To help Nigeria and other unprotected countries, the world’s rich countries should stop hoarding excess doses. More jabs isn’t a panacea, of course—even a country with plenty of vaccines can have trouble administering it. But while logistics, as well as hesitancy among wary citizens, could slow inoculations, a shortage of doses definitely will slow it.
“The only way to know for sure how well Nigeria will administer vaccines is to ship it. Once they have a larger supply of doses, then we can see how things like distribution and hesitancy are impacting their vaccination campaign,” Shaun Truelove, an epidemiologist at the Johns Hopkins Bloomberg School of Public Health, told The Daily Beast.

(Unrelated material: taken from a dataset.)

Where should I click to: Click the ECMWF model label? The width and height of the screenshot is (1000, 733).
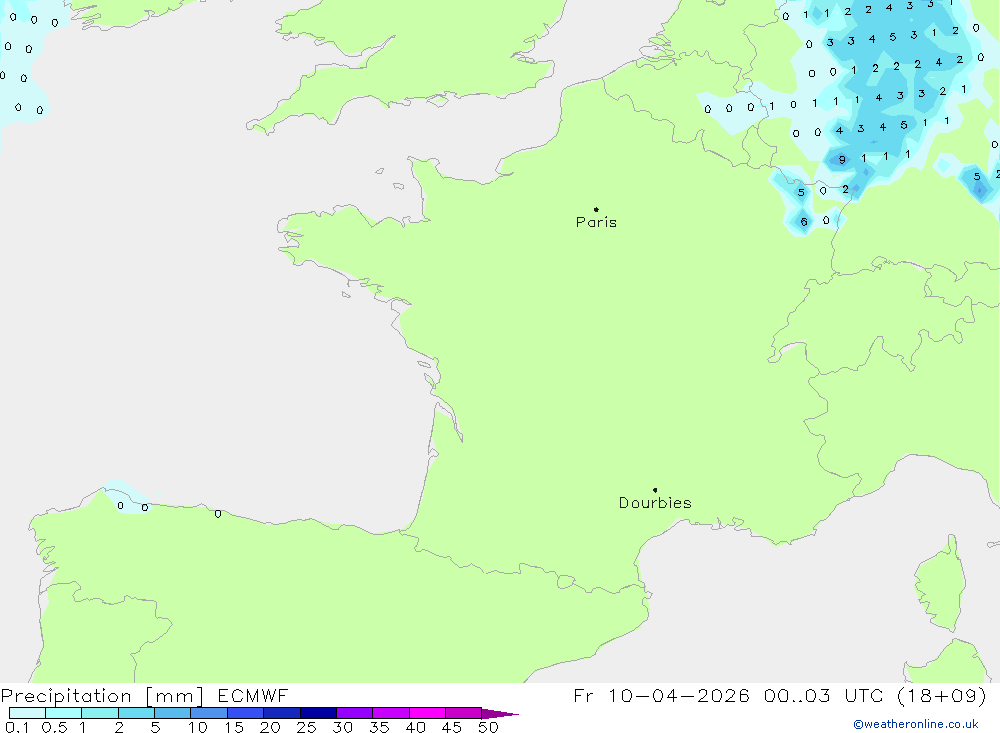pos(252,696)
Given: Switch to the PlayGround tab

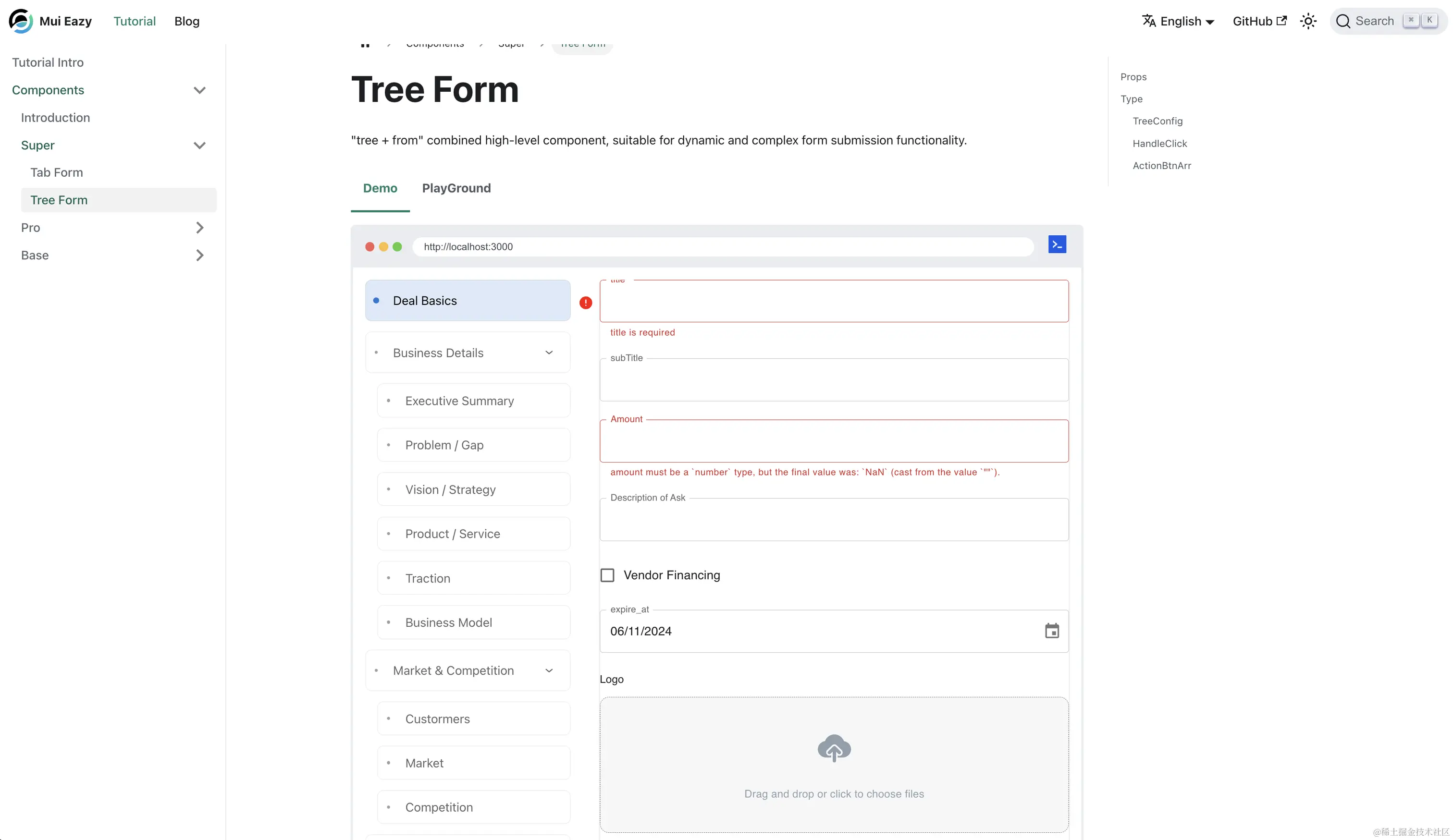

Global supply isn’t the biggest problem. The U.S. alone, a country with multiple competing vaccine-producers, is sitting on a stockpile of more than 60 million unused doses even as more vials arrive from factories and the vaccine-uptake rate ticks downward, especially among Republicans.
It wasn’t until weeks into India’s ongoing COVID surge that the administration of President Joe Biden promised to ship some of its extra vaccines to the country. The spare jabs, from AstraZeneca, aren’t even authorized for use in the United States. To Americans, those doses aren’t just surplus—they’re useless.
What’s particularly egregious about the delay in releasing surplus vaccines is that health officials anticipated this problem a year ago. Last spring, the U.N.’s World Health Organization, along with several international public-private partnerships, worked together to set up the COVID-19 Vaccines Global Access initiative, or COVAX.
The idea was for rich countries to pay for vaccines for poor countries. COVAX’s goal was to deliver 100 million doses by March. It actually delivered fewer than 40 million. “This has set Nigeria and many countries up to fail,” Erondu said.
The United States is part of the problem. The Trump administration refused to sign on to COVAX, a move that reflected its narrow “America-first” philosophy. The Trump White House either didn’t understand—or didn’t care—that vaccinating poor countries helps protect rich countries, too. Viruses don’t respect borders, after all.
The Biden White House reversed the decision back in February. The administration pledged $4 billion in cash, making the U.S. COVAX’s biggest financial donor, albeit belatedly. In a parallel move, Biden signalled support for a controversial proposal for the World Trade Organization to suspend patent protections for COVID vaccines, in theory allowing any manufacturer in any country to produce doses.
But experts are divided on whether suspending patents would result in more doses reaching the countries that need it. Meanwhile, many richer countries have been late to fulfill their COVAX pledges, piling delay on delay as the novel coronavirus targets one unprotected population after another.
Nigeria is ripe for infection. But the West African country doesn’t have to suffer the same fate as India. Vaccines are available. Mechanisms exist to get it to countries that need it most. What’s lacking is a sense of urgency in the countries that have more than enough, and don’t seem to appreciate the importance of sharing it.